[EXERCISE INPUT Boundary: Start]
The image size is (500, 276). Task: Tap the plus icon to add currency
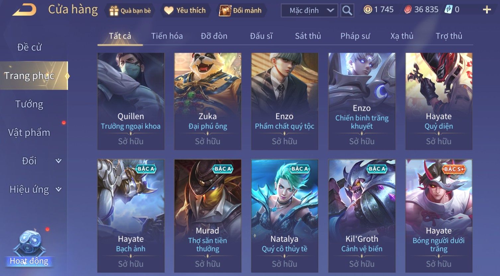(x=487, y=10)
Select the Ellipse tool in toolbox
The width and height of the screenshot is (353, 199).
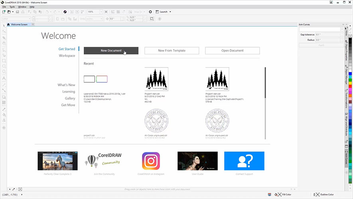click(x=4, y=66)
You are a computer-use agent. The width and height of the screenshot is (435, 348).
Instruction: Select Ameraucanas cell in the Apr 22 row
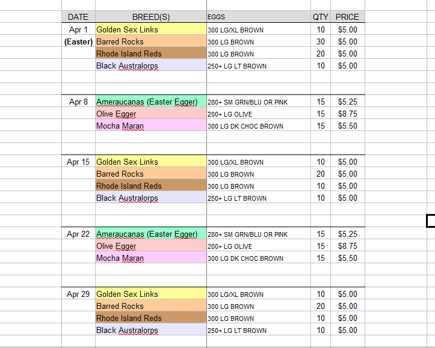(150, 234)
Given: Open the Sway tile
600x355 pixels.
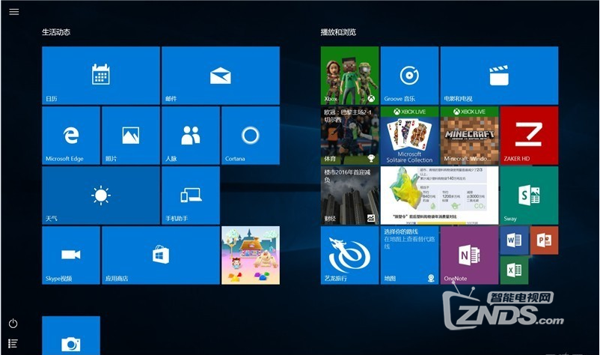Looking at the screenshot, I should (528, 195).
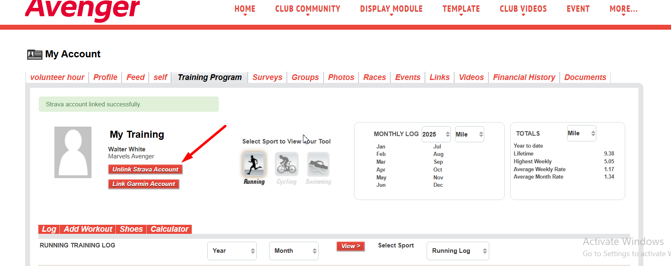Open the Display Module menu
The height and width of the screenshot is (266, 671).
click(391, 9)
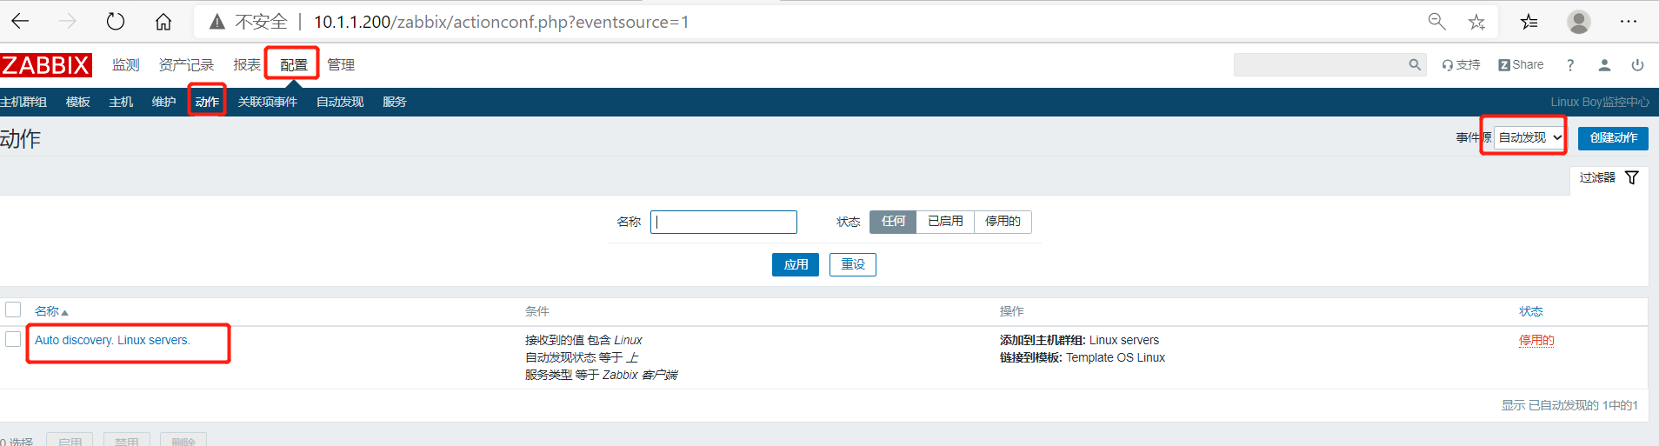The height and width of the screenshot is (446, 1659).
Task: Click the browser refresh icon
Action: click(116, 22)
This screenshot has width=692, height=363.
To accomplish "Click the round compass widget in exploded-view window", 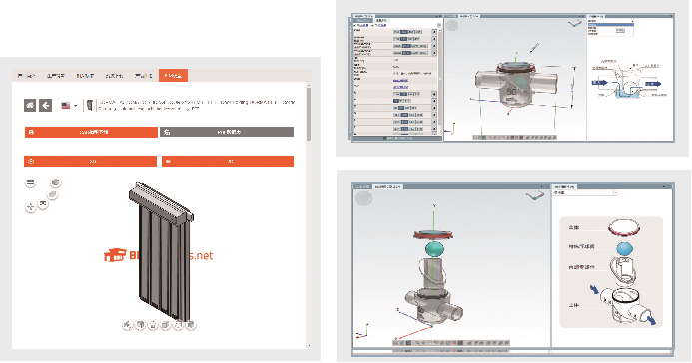I will (x=364, y=199).
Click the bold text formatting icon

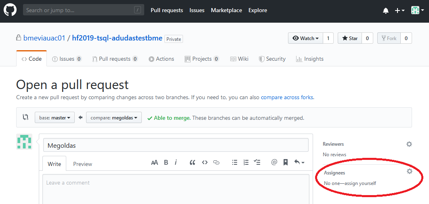(x=166, y=163)
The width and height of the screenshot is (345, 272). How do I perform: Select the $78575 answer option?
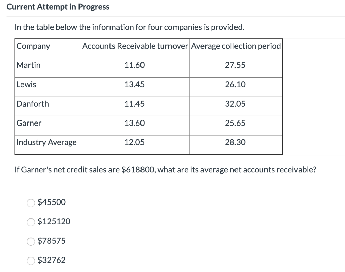(31, 241)
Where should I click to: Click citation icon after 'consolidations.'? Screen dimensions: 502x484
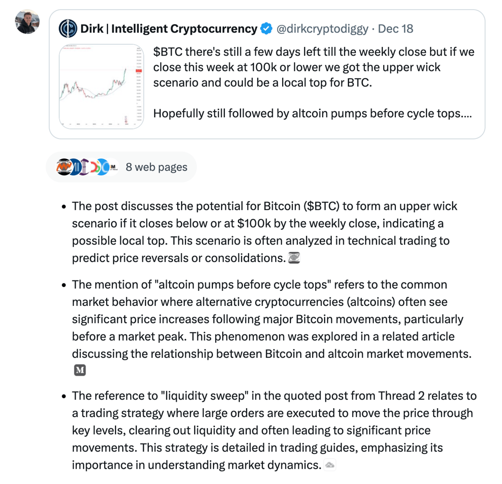tap(294, 258)
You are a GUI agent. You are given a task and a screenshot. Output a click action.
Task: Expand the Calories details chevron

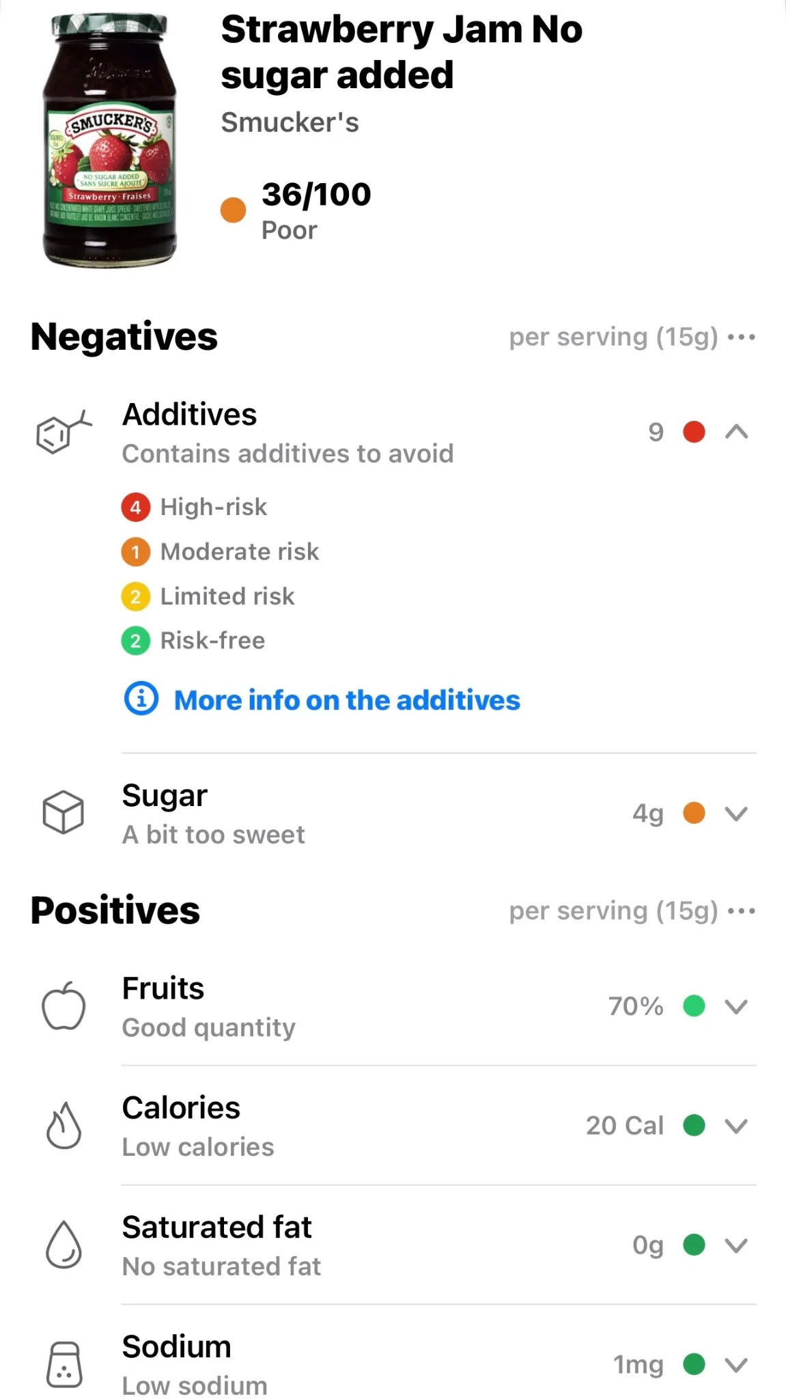[736, 1126]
[EXERCISE INPUT Boundary: End]
Go through the entries and report every line with the string "agent".

You are a computer-use agent. The width and height of the screenshot is (435, 348).
You are a GUI agent. You are given a task and a screenshot. Output a click action.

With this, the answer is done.